Nanson's method is based on the original work of the mathematician Edward J. Nanson in 1882. Nanson's method eliminates those choices from a Borda count tally that are at or below the average Borda count score, then the ballots are retallied as if only the remaining candidates had been on the ballot. This process is repeated if necessary until a single winner remains.

If a Condorcet winner exists, they will be elected. If not (that is, if there is a Condorcet cycle), then the preference with the smallest majority will be eliminated.

Nanson's method can be adapted to handle incomplete ballots (including "plumping") and equal rankings ("bracketing"), though he describes two different methods to handle these cases: a theoretically correct method involving fractions of a vote, and a practical method involving whole numbers (which has the side effect of diminishing the voting power of voters who plump or bracket). This then allows the use of approval-style voting for voters who merely wish to approve of some candidates and disapprove of others.

The method can be adapted to multi-winner elections by removing the name of a winner from the ballots and re-calculating, though this just elects the highest-ranked n candidates and does not result in proportional representation.

In 1986, Schwartz studied a slight variant of Nanson's rule, in which candidates less than but not equal to the average Borda count score are eliminated in each round.

== Baldwin's method ==

Candidates are voted for on ranked ballots as in the Borda count. Then, the points are tallied in a series of rounds. In each round, the candidate with the fewest points is eliminated, and the points are re-tallied as if that candidate were not on the ballot.

This method predates Nanson's, who notes it was already in use by the Trinity College Dialectic Society. It was systematized by Joseph M. Baldwin in 1926, who incorporated a more efficient matrix tabulation and extended it to support incomplete ballots and equal rankings, by counting fractional points in such cases.

The two methods have been confused with each other in some literature.
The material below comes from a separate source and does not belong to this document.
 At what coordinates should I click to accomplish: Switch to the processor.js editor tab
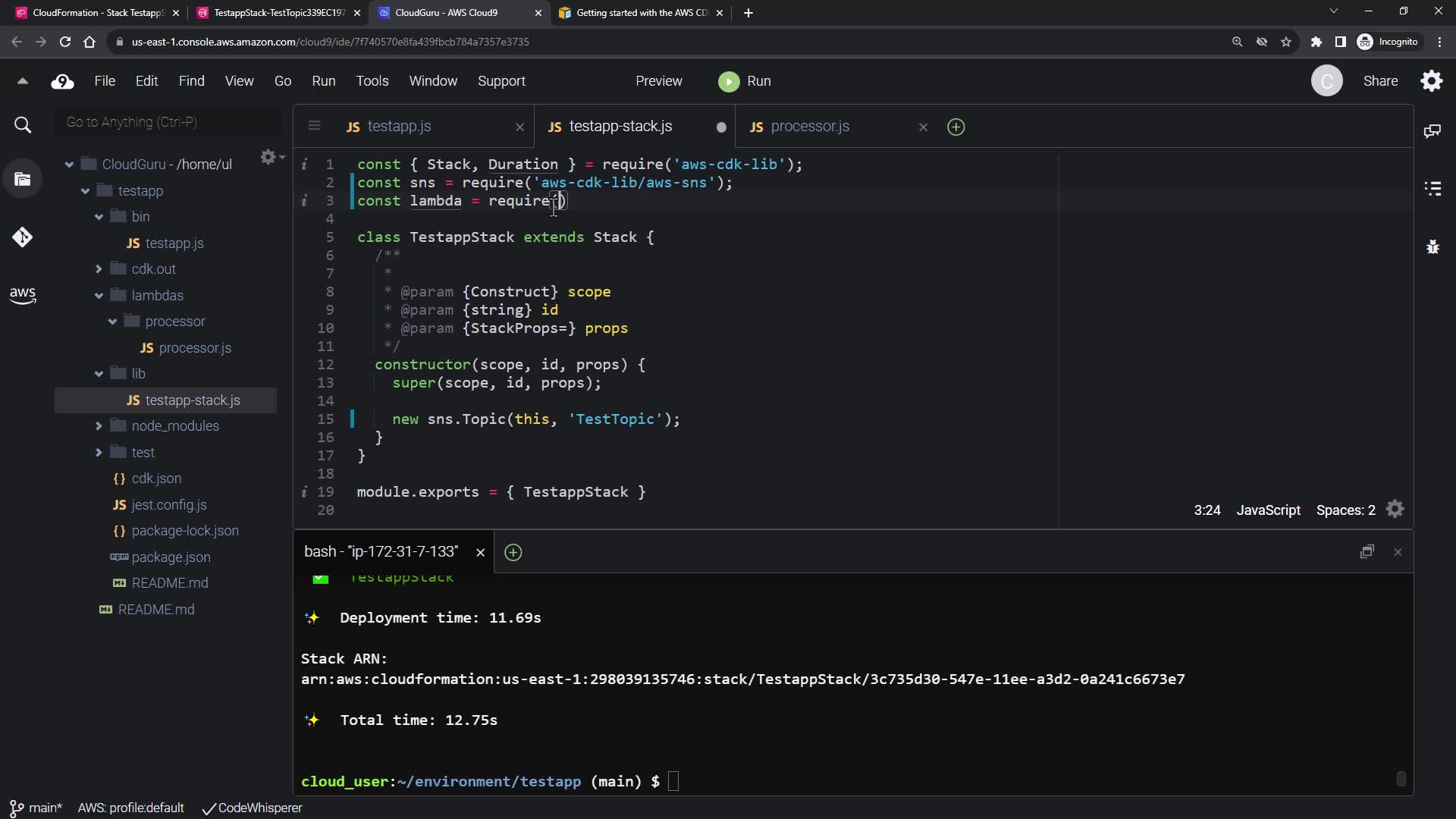point(809,127)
This system has been proposed for use in the United States under the name "Total Vote Runoff", by Edward B. Foley and Eric Maskin, as a way to fix what they perceived as problems with instant-runoff voting in U.S. jurisdictions that use it.

== Satisfied and failed criteria ==

Nanson's method and Baldwin's method satisfy the Condorcet criterion: because Borda always gives any existing Condorcet winner more than the average Borda points, a Condorcet winner will never be eliminated.

They do not satisfy the independence of irrelevant alternatives criterion, the monotonicity criterion, the participation criterion, the consistency criterion or the independence of clones criterion, while they do satisfy the majority criterion, the mutual majority criterion, the Condorcet loser criterion and the Smith criterion. Nanson's method satisfies reversal symmetry, but Baldwin's method does not.

Both Nanson's and Baldwin's methods can be run in polynomial time to obtain a single winner. For Baldwin's method, however, at each stage, there might be several candidates with lowest Borda score, and different choices of which candidate to eliminate can result in different ultimate outcomes. In fact, it is NP-complete to decide whether a given candidate is a Baldwin winner, i.e., whether there exists an elimination sequence that leaves a given candidate uneliminated.

Both methods are computationally more difficult to manipulate than Borda's method.

== Use of the methods ==
Nanson's method was used in city elections in Marquette, Michigan, US in the 1920s. It was formerly used by the Anglican Diocese of Melbourne and in the election of members of the University Council of the University of Adelaide. It was used by the University of Melbourne until 1983.